* **Extract to read**:
----

Particularly, the KP.2 (JN.1.11.1.2) variant, a descendant of JN.1 bearing both S:R346T and S:F456L, is rapidly spreading in multiple regions as of April 2024.
Here, we investigated the virological properties of KP.2. KP.2 has three substitutions in the S protein including the two above and additional one substitution in non-S protein compared with JN.1. We estimated the relative effective reproduction number (Re) of KP.2 based on the genome surveillance data from the USA, United Kingdom, and Canada where >30 sequences of KP.2 has been reported, using a Bayesian multinomial logistic model.
The Re of KP.2 is 1.22-, 1.32-, and 1.26-times higher than that of JN.1 in USA, United Kingdom, and Canada, respectively. These results suggest that KP.2 has higher viral fitness and potentially becomes the predominant lineage worldwide. Indeed, as of the beginning of April 2024, the estimated variant frequency of KP.2 has already reached 20% in United Kingdom.

----

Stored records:
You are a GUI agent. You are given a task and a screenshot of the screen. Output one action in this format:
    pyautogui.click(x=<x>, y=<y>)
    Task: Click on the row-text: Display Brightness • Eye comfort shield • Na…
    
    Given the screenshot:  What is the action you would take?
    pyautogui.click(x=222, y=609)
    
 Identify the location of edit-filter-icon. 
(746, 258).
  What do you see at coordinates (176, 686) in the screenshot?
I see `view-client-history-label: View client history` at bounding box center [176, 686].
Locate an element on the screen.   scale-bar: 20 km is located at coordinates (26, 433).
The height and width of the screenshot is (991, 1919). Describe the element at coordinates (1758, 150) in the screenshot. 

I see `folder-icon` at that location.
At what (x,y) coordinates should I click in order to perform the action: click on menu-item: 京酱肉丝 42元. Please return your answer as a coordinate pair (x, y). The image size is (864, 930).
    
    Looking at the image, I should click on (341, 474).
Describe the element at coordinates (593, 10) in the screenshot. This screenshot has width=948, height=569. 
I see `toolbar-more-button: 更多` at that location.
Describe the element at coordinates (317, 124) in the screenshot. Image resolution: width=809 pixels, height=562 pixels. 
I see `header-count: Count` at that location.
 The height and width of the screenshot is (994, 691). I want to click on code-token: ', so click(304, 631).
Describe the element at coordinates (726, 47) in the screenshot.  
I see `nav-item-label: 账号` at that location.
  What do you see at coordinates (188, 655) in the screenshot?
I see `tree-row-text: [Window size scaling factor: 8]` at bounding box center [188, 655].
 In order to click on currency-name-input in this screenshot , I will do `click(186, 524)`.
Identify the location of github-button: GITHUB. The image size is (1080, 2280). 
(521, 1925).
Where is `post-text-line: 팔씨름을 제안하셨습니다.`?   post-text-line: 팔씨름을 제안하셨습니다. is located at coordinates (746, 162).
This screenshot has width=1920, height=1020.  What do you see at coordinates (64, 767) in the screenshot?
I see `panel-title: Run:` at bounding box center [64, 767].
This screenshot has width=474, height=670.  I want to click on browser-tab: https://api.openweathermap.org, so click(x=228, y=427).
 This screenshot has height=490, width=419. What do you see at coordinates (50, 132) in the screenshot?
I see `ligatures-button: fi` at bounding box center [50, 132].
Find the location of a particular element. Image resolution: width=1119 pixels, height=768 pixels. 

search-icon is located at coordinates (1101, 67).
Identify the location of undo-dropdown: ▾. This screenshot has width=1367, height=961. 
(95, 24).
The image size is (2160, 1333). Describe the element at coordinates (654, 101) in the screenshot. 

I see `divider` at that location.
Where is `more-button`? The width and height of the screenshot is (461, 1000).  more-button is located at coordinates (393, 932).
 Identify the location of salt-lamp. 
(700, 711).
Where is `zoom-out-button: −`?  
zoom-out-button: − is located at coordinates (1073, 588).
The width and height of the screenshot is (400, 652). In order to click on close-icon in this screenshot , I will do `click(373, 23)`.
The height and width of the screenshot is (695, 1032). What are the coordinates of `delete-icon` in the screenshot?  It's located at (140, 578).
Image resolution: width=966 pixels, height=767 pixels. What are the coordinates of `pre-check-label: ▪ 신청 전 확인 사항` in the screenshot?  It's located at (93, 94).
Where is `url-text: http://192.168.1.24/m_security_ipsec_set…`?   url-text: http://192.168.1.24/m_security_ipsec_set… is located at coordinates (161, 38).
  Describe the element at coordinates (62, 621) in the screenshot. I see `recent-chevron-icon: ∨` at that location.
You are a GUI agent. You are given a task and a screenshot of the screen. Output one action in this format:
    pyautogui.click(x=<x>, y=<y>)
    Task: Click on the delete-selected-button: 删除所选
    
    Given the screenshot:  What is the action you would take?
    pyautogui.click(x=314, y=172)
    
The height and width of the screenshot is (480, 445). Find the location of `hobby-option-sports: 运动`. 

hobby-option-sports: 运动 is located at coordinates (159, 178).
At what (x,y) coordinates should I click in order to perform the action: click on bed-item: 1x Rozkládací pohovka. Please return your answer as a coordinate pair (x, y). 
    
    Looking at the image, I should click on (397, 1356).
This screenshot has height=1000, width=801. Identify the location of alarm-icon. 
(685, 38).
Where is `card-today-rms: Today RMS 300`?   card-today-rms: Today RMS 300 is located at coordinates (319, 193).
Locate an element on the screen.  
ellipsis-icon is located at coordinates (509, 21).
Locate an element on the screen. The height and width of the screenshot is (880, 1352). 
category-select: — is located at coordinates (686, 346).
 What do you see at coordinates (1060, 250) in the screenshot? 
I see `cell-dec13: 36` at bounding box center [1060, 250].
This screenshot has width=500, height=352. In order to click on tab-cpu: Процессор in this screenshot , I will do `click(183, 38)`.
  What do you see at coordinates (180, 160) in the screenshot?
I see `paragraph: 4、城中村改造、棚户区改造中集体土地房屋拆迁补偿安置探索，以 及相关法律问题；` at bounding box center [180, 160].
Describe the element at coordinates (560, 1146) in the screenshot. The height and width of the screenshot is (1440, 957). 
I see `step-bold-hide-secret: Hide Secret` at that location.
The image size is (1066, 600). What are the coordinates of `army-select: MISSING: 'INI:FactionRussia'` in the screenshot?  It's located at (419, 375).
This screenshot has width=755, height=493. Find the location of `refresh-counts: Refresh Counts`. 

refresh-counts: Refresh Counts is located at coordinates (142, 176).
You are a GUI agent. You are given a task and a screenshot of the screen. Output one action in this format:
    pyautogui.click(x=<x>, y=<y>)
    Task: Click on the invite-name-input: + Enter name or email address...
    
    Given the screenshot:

----

* **Your tasks**:
A – In the passage on the KP.2 variant, how many times higher than JN.1's is the Re of KP.2 in the United Kingdom?
B – Carry on the passage on the KP.2 variant, starting after its final sentence.
These lines stand apart from the passage as separate material.

* **Exercise answers**:
A – It is 1.32 times higher.

B –
The pseudovirus assay showed that the infectivity of KP.2 is significantly (10.5-fold) lower than that of JN.1. We then performed a neutralization assay using monovalent XBB.1.5 vaccine sera and breakthrough infection (BTI) sera with XBB.1.5, EG.5, HK.3 and JN.1 infections. In all cases, the 50% neutralization titer (NT50) against KP.2 was significantly lower than that against JN.1.
Particularly, KP.2 shows the most significant resistance to the sera of monovalent XBB.1.5 vaccinee without infection (3.1-fold) as well as those who with infection (1.8-fold). Altogether, these results suggest that the increased immune resistance ability of KP.2 partially contributes to the higher Re more than previous variants including JN.1.
If we had better global surveillance and reporting, we might know more . . . but we don't.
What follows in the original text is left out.